Setelah menyebutkan alamat rumahnya, Albert pun memerintahkan sang sopir untuk mengantar mereka ke sana. Akira juga tidak menolak keputusan Albert itu. Dia memang membutuhkan waktu untuk sendiri dulu.
Selama perjalanan pulang pikirannya terus berkelana memikirkan langkah apa yang akan ia lakukan selanjutnya. Bagaimana nasib pekerjaannya karena kini bahkan atasannya sudah tahu kalau dia sedang hamil di luar nikah.
Akira tidak tahu apa yang dipikirkan Albert tentang dirinya. Namun pasti bukan penilaian baik yang terlintas dalam pikiran laki-laki itu setelah mengetahui Akira hamil tanpa seorang suami. Setidaknya itulah dugaan Akira. Dia terus menahan tangis selama di mobil.
Mobil itu berhenti di jalan raya depan rumah Akira. Akira segera turun dan mengucapkan terima kasih. Setelah itu mobil Albert kembali melaju untuk ke arah kantor. Untuk sementara itu Albert merasa cukup tenang.
Albert sengaja menyuruh Akira pulang lebih awal. Dia harus menetralkan kebingungannya sendiri setelah mengetahui berita kehamilan Akira. Bagaimana ia tidak panik jika tahu tiba-tiba dirinya akan menjadi seorang ayah dari bayi hasil hubungan one night stand. Padahal semua itu hanya ia niatkan sebagai upaya balas dendam.
Baru tiba di kantor, Albert tak sengaja bertemu dengan Levin saat keluar dari lift. Sebagai orang terdekat, Levin tentu bisa melihat jelas kegusaran yang sedang dirasakan Albert. Apa lagi kedatangannya yang hanya seorang diri membuat Levin semakin bertanya-tanya.
“Ada apa denganmu?” tanya Levin dengan nada bicara santai. Dia tahu dalam keadaan ini harus memposisikan diri sebagai teman. “Dan di mana Akira? Bukankah tadi kalian pergi bersama?” lanjutnya.
“Dia sudah pulang ke rumahnya,” jawab Albert singkat.
“Tidak seperti biasanya. Dalam rangka apa kamu membiarkan karyawanmu pulang lebih awal?” kata Levin mempertanyakan sikap Albert yang tak biasa.
“Ada hal besar yang telah terjadi, Levin.

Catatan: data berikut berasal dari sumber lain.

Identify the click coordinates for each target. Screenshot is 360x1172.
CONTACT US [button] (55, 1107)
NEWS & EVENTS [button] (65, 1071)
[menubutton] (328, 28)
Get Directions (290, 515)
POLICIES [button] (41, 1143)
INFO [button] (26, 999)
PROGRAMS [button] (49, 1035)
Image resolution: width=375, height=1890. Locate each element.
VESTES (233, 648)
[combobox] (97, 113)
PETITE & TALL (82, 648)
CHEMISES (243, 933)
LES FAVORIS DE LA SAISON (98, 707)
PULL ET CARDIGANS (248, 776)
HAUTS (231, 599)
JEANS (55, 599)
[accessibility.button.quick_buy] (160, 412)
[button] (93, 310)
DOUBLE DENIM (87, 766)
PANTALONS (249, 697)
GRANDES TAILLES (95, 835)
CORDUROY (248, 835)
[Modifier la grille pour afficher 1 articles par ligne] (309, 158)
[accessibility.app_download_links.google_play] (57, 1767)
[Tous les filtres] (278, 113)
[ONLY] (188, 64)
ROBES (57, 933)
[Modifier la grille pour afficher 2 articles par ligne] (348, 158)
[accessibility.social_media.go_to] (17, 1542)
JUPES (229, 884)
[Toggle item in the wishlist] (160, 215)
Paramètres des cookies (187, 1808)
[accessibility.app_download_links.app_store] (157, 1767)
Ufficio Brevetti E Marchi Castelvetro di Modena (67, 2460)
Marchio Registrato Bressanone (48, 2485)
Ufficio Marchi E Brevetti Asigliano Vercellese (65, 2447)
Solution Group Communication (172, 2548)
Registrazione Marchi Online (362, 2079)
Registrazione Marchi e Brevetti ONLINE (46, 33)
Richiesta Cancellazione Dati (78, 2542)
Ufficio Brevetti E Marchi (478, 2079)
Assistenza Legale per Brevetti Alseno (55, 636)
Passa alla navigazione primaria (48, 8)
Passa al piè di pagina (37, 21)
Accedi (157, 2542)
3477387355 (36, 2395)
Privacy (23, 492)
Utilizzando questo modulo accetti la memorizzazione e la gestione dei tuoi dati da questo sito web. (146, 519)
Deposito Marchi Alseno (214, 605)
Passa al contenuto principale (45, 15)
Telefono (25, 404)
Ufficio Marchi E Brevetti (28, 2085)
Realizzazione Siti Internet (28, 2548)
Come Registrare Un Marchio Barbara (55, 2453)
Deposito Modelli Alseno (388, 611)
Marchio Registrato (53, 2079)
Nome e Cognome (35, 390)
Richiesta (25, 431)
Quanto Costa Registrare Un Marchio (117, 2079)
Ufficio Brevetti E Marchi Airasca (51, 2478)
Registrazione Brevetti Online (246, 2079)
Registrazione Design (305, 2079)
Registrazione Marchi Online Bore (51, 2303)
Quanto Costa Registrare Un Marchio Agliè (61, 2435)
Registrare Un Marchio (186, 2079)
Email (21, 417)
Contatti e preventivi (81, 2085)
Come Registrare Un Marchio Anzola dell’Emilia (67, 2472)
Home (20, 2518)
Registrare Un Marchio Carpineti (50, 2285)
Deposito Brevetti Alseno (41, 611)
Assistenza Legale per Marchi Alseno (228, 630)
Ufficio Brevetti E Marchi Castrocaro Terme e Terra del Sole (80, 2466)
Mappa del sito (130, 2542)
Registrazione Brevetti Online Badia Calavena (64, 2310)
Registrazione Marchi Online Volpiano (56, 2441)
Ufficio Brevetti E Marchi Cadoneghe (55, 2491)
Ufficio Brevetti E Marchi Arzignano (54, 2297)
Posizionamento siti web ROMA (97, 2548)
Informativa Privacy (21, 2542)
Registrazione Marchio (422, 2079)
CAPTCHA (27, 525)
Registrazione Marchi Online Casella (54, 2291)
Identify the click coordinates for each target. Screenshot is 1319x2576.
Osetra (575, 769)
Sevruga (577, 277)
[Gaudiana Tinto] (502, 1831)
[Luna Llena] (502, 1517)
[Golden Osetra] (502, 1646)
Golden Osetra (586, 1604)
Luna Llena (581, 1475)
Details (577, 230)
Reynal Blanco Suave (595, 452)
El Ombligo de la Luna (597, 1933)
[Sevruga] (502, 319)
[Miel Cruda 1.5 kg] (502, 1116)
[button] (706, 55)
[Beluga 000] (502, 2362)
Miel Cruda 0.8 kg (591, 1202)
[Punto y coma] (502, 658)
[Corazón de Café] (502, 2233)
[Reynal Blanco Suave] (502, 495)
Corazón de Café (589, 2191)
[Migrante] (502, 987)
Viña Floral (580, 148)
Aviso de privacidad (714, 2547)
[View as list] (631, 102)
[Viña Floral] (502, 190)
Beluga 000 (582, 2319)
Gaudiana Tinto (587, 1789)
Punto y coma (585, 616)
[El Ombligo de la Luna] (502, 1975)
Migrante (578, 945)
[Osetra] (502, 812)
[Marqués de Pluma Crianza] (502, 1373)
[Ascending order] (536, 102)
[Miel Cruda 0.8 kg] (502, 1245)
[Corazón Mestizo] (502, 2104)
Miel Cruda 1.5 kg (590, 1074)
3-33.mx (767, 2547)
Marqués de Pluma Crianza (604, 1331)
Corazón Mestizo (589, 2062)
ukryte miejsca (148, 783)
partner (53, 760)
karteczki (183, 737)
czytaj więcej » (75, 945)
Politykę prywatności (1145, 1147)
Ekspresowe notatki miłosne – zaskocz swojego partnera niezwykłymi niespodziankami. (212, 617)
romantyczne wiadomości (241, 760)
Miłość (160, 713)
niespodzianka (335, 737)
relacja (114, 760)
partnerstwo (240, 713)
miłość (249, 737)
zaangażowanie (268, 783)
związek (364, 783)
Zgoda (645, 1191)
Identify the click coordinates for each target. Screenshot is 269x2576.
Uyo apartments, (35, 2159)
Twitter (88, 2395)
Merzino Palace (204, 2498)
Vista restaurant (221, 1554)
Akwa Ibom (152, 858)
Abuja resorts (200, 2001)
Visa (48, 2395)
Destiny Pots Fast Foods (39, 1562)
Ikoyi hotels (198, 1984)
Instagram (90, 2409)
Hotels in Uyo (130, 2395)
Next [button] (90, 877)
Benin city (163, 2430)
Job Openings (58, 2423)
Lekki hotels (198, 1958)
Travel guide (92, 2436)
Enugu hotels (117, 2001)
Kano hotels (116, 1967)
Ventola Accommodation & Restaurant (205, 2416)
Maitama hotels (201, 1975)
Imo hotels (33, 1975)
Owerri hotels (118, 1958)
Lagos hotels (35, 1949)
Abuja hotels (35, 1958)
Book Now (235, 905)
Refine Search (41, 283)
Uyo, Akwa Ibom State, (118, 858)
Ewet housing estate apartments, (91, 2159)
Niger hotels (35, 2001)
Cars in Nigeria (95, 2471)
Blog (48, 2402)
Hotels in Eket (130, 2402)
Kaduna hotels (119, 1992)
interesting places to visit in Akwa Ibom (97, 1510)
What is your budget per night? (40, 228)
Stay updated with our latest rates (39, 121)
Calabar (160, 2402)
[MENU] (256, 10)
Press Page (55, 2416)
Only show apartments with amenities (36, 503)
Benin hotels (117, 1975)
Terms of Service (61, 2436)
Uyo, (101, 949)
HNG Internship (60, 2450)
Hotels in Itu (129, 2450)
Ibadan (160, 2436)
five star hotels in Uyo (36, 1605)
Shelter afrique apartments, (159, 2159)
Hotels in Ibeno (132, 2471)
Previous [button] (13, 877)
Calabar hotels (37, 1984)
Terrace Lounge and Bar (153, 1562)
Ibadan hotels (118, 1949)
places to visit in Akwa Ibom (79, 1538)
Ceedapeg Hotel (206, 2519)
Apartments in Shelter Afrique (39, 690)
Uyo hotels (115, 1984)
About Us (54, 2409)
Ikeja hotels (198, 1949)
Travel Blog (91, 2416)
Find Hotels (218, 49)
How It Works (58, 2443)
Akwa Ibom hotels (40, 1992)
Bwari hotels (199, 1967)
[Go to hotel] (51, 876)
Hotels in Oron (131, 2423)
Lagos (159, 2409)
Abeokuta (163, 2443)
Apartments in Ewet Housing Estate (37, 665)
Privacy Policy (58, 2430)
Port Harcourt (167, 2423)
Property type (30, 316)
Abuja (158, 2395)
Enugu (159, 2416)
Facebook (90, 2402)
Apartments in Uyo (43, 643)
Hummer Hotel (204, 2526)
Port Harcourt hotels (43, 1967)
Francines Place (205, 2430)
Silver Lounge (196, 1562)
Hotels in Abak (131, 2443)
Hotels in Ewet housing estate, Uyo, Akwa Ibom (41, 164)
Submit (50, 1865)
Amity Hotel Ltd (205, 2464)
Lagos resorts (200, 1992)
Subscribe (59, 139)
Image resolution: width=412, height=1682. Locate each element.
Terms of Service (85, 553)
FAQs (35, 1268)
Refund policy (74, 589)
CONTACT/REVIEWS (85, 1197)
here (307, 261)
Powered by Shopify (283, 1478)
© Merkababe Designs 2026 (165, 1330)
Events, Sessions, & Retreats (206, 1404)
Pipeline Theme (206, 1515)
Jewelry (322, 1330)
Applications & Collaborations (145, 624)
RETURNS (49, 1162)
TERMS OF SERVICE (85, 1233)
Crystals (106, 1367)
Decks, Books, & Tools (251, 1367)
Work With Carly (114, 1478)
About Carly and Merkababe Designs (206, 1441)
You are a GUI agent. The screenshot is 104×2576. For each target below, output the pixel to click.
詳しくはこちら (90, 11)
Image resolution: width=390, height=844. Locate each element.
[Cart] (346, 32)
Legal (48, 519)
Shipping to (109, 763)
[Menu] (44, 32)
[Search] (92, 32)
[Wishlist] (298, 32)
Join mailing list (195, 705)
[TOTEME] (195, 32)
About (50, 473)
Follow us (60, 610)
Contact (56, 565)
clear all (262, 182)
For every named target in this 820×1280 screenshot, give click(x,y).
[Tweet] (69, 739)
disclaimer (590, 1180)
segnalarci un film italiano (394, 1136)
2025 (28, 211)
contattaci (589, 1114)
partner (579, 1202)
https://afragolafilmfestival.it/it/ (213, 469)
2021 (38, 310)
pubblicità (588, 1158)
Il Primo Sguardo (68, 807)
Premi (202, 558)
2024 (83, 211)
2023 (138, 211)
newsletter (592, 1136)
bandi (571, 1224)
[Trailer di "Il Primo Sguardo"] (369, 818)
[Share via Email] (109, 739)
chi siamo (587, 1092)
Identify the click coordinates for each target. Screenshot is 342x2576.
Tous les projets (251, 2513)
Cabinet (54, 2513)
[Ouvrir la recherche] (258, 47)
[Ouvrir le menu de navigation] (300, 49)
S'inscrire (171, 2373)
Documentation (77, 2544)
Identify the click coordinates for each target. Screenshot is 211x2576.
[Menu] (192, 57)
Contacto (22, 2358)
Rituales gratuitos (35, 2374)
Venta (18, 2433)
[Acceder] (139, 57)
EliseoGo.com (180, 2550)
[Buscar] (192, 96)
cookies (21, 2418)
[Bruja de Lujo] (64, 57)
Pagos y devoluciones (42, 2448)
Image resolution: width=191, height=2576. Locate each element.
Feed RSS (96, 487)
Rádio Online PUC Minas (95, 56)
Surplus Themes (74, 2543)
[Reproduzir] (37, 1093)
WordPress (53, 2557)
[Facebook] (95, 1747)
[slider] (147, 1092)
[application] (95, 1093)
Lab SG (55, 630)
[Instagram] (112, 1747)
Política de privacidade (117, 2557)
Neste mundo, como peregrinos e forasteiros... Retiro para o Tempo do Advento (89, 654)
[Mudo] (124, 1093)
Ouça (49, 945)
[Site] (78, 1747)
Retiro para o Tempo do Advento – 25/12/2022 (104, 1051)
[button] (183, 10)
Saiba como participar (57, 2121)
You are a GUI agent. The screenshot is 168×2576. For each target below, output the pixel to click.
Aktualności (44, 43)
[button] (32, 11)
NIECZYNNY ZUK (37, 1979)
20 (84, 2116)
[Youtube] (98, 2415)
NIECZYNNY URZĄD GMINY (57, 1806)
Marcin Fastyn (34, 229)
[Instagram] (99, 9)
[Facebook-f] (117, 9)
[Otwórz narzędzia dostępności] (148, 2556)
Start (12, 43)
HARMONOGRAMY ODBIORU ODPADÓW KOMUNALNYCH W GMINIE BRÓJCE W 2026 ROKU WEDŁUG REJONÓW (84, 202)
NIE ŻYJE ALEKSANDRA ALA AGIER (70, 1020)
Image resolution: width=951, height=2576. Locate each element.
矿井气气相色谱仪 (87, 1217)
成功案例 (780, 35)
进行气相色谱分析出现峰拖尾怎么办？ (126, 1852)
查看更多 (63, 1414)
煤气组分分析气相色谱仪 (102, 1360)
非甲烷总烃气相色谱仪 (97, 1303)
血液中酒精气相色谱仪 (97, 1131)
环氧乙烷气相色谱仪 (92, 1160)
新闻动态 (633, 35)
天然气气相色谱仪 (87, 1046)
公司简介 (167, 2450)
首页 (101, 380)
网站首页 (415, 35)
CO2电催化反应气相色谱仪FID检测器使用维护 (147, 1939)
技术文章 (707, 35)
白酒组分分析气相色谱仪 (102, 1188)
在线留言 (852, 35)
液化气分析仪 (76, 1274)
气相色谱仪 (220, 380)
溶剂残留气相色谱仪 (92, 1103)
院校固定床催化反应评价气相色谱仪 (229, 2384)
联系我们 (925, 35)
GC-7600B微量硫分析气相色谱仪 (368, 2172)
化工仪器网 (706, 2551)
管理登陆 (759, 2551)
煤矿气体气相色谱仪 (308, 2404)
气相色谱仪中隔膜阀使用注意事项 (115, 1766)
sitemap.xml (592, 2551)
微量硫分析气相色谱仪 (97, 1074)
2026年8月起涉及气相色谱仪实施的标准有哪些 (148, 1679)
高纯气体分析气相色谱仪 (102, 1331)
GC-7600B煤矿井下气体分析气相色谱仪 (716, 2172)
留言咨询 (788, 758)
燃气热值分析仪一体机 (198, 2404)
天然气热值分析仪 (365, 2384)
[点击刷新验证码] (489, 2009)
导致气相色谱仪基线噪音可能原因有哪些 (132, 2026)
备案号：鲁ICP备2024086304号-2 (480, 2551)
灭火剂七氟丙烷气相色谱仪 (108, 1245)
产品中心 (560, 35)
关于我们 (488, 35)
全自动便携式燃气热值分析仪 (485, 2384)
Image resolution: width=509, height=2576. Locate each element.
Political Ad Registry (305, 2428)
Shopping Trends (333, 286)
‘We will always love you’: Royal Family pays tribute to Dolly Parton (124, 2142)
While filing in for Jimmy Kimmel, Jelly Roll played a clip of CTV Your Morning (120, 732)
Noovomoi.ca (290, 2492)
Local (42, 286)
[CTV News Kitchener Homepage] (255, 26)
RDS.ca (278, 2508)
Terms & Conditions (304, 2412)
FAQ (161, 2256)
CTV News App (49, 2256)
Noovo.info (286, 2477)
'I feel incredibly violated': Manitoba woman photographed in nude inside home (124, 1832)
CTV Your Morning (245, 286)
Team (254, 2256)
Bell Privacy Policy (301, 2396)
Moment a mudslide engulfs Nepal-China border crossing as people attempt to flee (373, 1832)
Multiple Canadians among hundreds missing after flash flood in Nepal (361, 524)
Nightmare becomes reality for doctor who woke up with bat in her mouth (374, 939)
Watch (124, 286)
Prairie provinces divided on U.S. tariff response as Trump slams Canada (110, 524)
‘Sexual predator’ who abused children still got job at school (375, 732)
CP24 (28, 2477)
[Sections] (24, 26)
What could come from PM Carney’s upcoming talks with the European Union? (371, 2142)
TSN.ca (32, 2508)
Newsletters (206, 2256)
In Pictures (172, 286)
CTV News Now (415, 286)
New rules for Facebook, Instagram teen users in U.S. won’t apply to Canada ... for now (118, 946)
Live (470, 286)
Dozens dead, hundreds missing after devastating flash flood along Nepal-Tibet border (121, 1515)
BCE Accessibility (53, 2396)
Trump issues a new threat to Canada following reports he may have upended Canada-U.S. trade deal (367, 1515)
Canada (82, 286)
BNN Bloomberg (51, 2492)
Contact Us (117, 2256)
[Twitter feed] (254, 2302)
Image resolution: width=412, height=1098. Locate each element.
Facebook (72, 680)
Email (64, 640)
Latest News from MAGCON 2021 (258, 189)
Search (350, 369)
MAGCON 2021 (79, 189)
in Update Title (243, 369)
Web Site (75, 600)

Tapi aku tidak bisa menceritakannya di sini,” kata Albert sembari melirik kanan kiri.
Levin pun mengerti bahwa pembicaraan itu pasti ada hubungannya dengan rahasia yang mereka simpan. Setelah mendapat isyarat dari Albert, dia pun mengekor langkah temannya itu untuk masuk ke dalam ruang kerjanya.
“Jadi katakan padaku, hal besar apa yang kau maksud?” tanya Levin setelah mereka hanya berdua di ruang tertutup.
“Aku sendiri tidak bisa percaya hal ini. Aku akan menjadi seorang ayah,” ucap Albert sembari memijat pelipisnya.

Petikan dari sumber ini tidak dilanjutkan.